** start DATA FOR THE TASK **
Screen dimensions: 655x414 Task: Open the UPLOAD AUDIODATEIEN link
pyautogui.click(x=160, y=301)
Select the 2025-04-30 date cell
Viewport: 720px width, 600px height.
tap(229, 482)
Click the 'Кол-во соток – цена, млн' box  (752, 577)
** end DATA FOR THE TASK **
** start DATA FOR THE TASK **
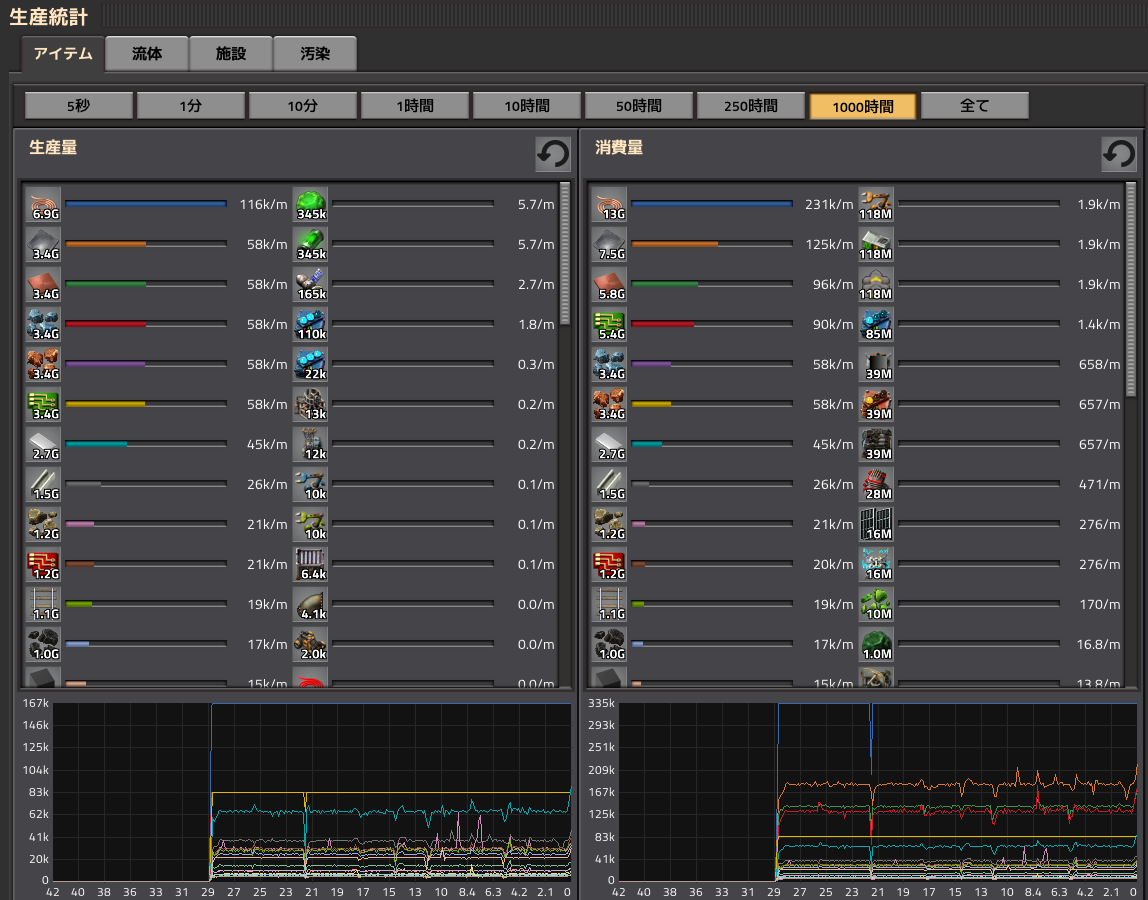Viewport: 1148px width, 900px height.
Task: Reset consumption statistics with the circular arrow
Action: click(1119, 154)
** end DATA FOR THE TASK **
▶ PROMPT
Reproduce the material starting with the line containing "Screen dimensions: 655x414" and going on through the line containing "Click the 'Кол-во", both included, and nothing else.

▶ EXERCISE ANSWER
Screen dimensions: 655x414 Task: Open the UPLOAD AUDIODATEIEN link
pyautogui.click(x=160, y=301)
Select the 2025-04-30 date cell
Viewport: 720px width, 600px height.
tap(229, 482)
Click the 'Кол-во соток – цена, млн' box  (752, 577)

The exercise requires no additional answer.